## Begin Materials provided

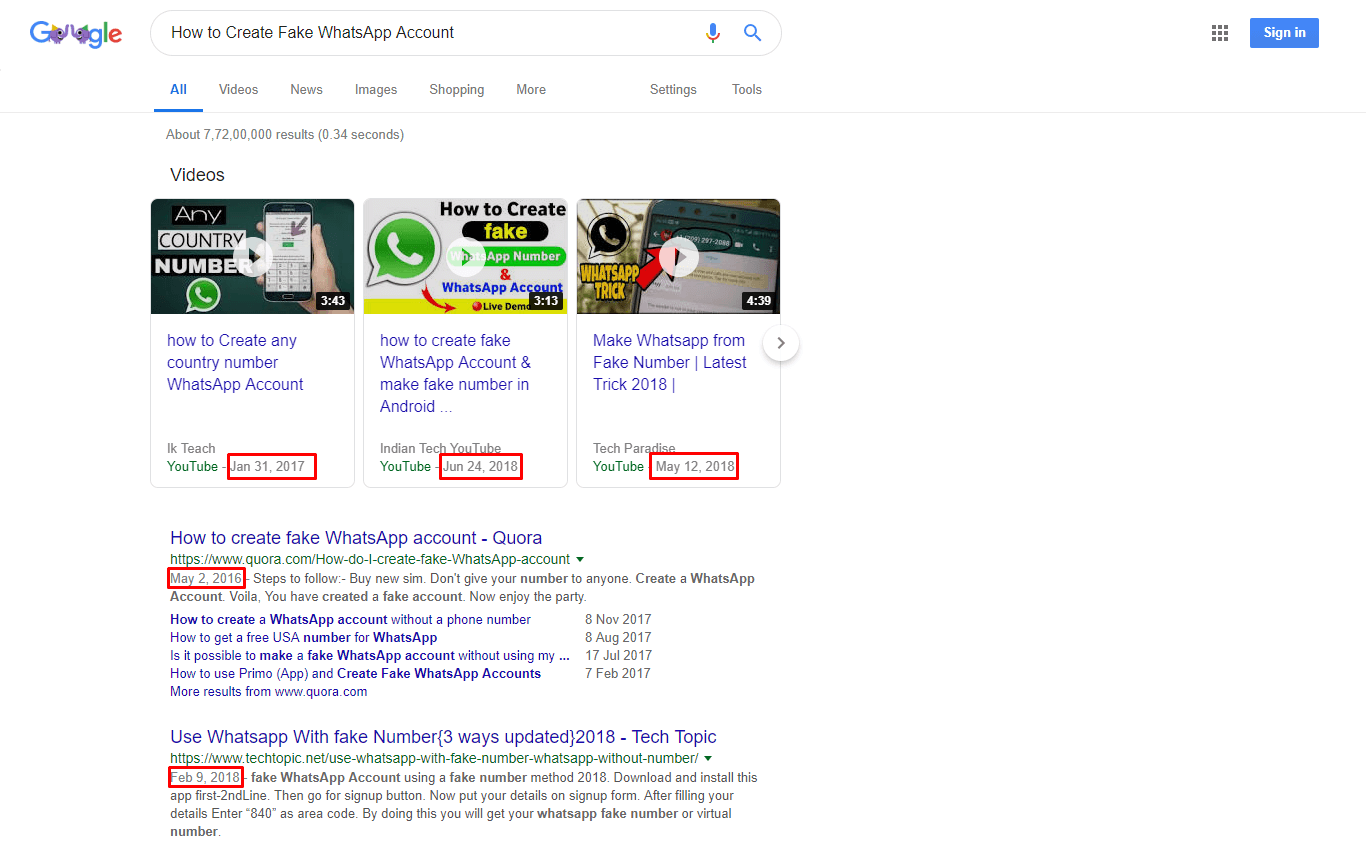
Task: Expand the techtopic.net URL dropdown arrow
Action: (x=708, y=759)
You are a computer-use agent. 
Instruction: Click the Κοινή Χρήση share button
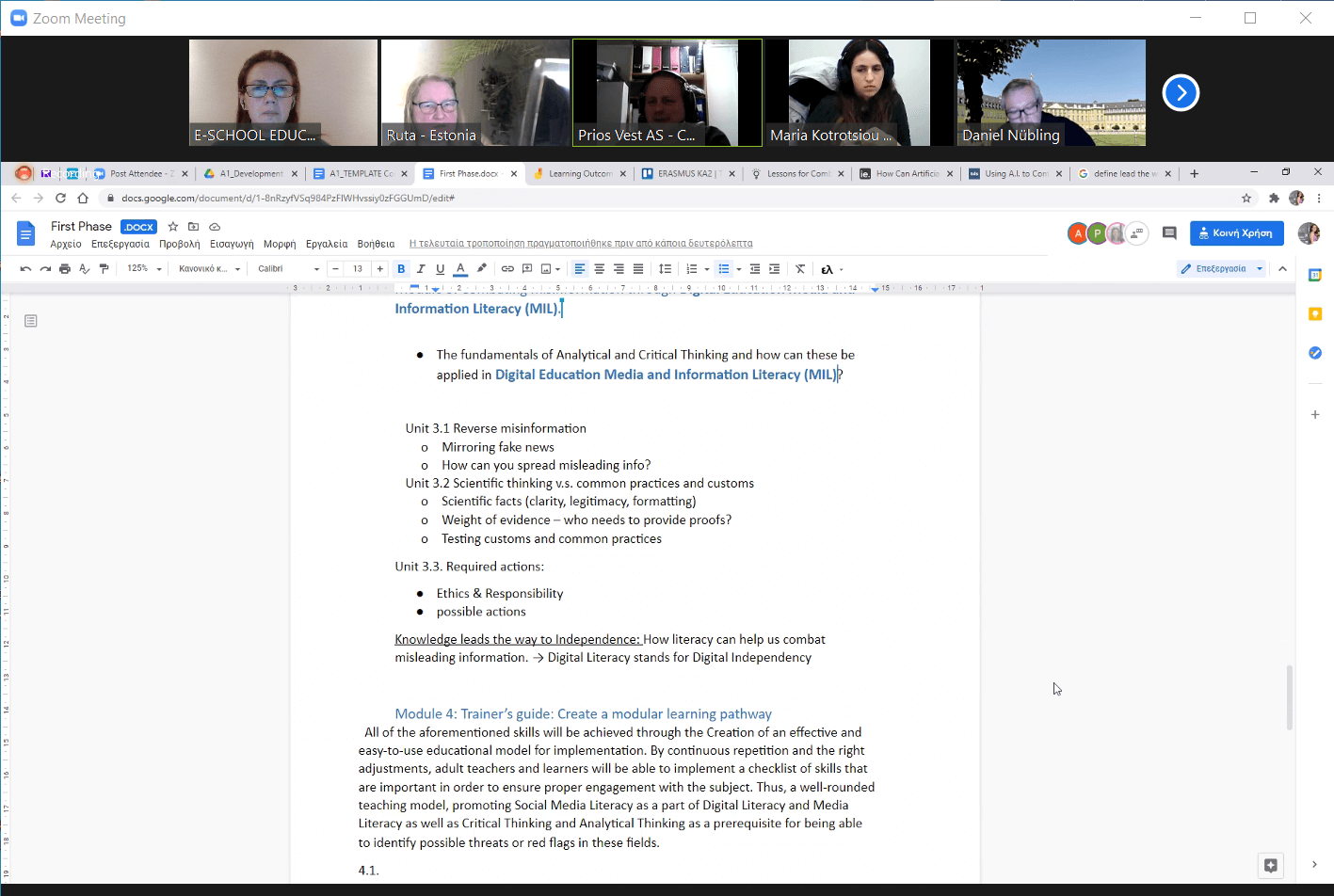(x=1236, y=233)
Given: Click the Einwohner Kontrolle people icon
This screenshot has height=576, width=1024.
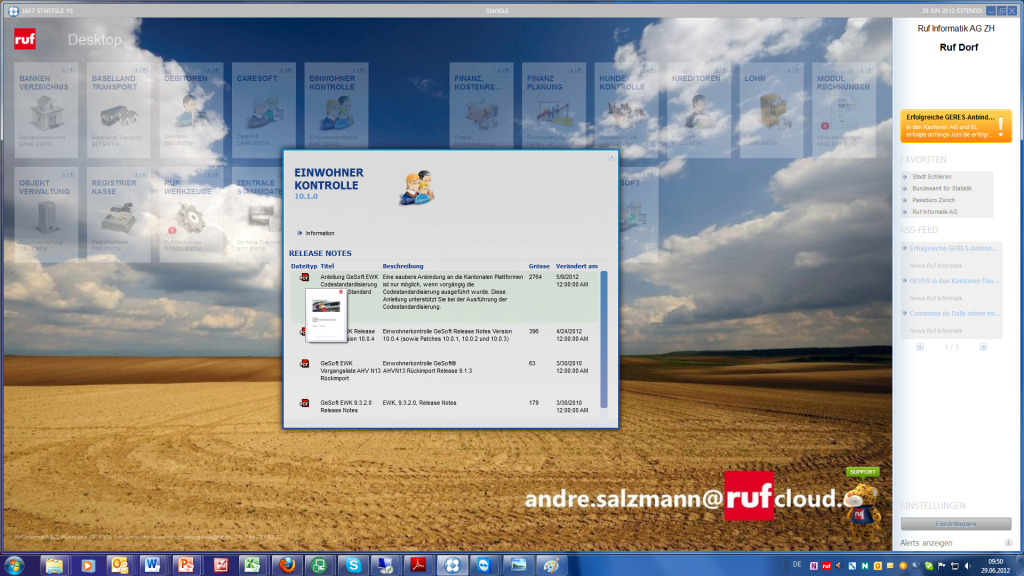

## End Materials provided

## Written task
Rewrite every row from the line containing "You are a computer-use agent." down through the end of the rows, keeping the requests and shifting each coordinate in the answers up by 71. Leave the pictures out.

## Result below
You are a computer-use agent. 
Instruction: Click the Κοινή Χρήση share button
(x=1307, y=304)
Given: Click the Einwohner Kontrolle people icon
This screenshot has height=576, width=1024.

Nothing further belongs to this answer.